• _Set exercise_: Please copy the records word for word, from the line with "Click the letter A keywords icon" through the line with "Instruction: Click the", leaving out the pictures.

• _Information shown_:

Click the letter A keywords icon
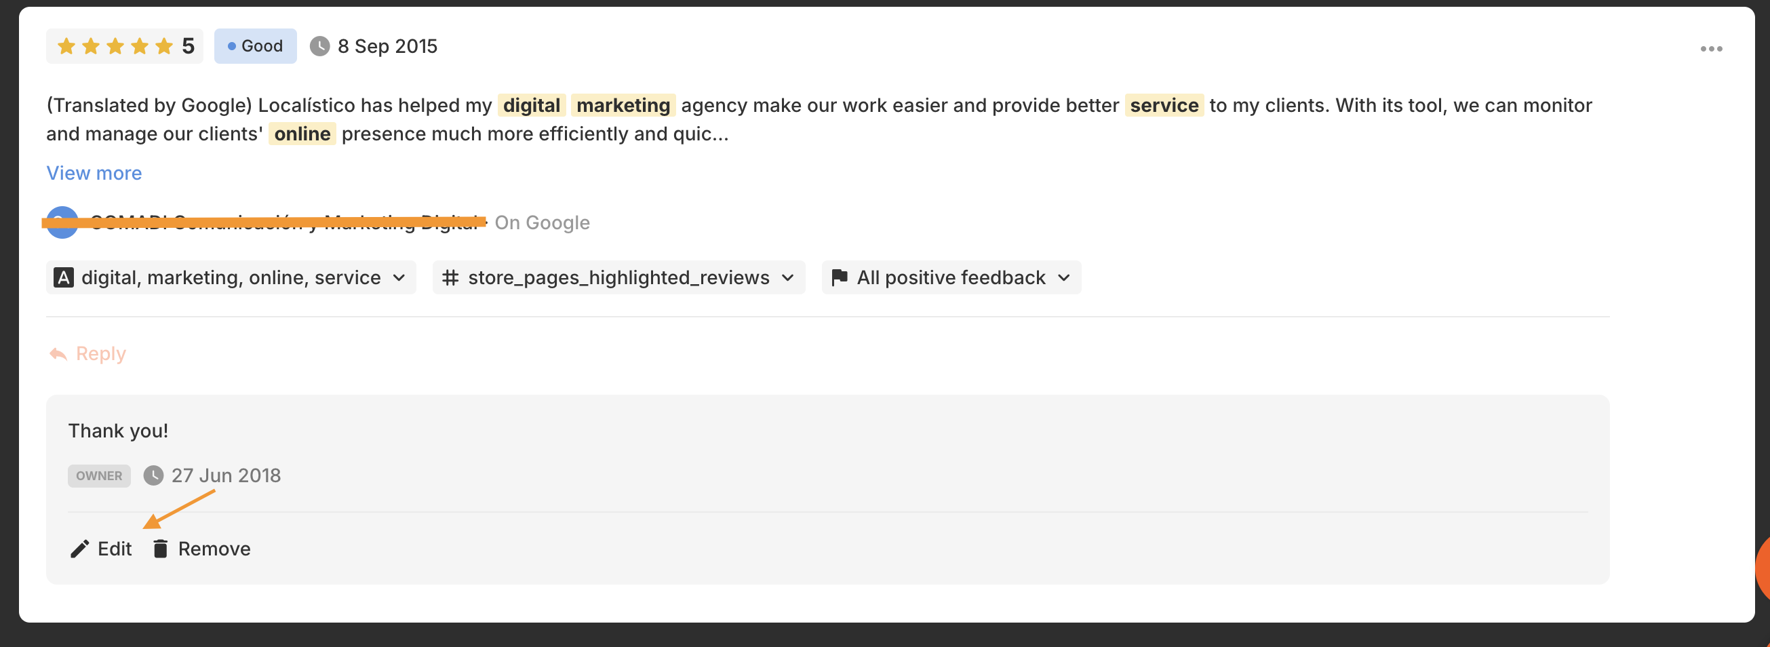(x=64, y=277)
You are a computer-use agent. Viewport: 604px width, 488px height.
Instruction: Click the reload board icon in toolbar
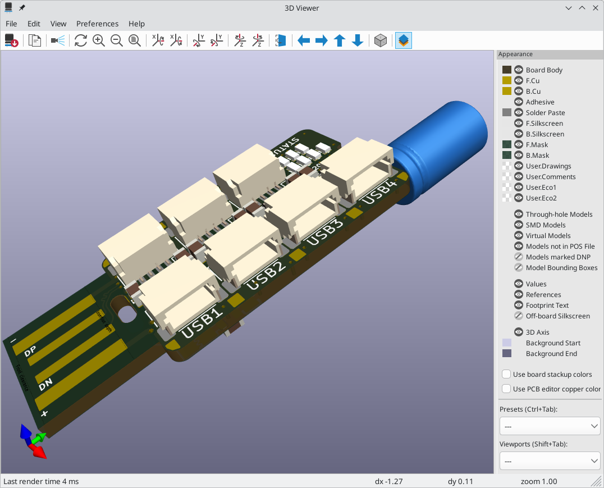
...
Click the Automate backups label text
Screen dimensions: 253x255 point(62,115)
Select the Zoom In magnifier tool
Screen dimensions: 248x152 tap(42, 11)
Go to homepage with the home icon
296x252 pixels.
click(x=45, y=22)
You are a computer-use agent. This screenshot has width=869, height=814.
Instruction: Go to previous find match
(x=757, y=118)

• _Answer to the problem_:
Click the letter A keywords icon
(x=64, y=277)
You are a computer-use agent. Viewport: 604px width, 488px height.
Instruction: Click the reload board icon in toolbar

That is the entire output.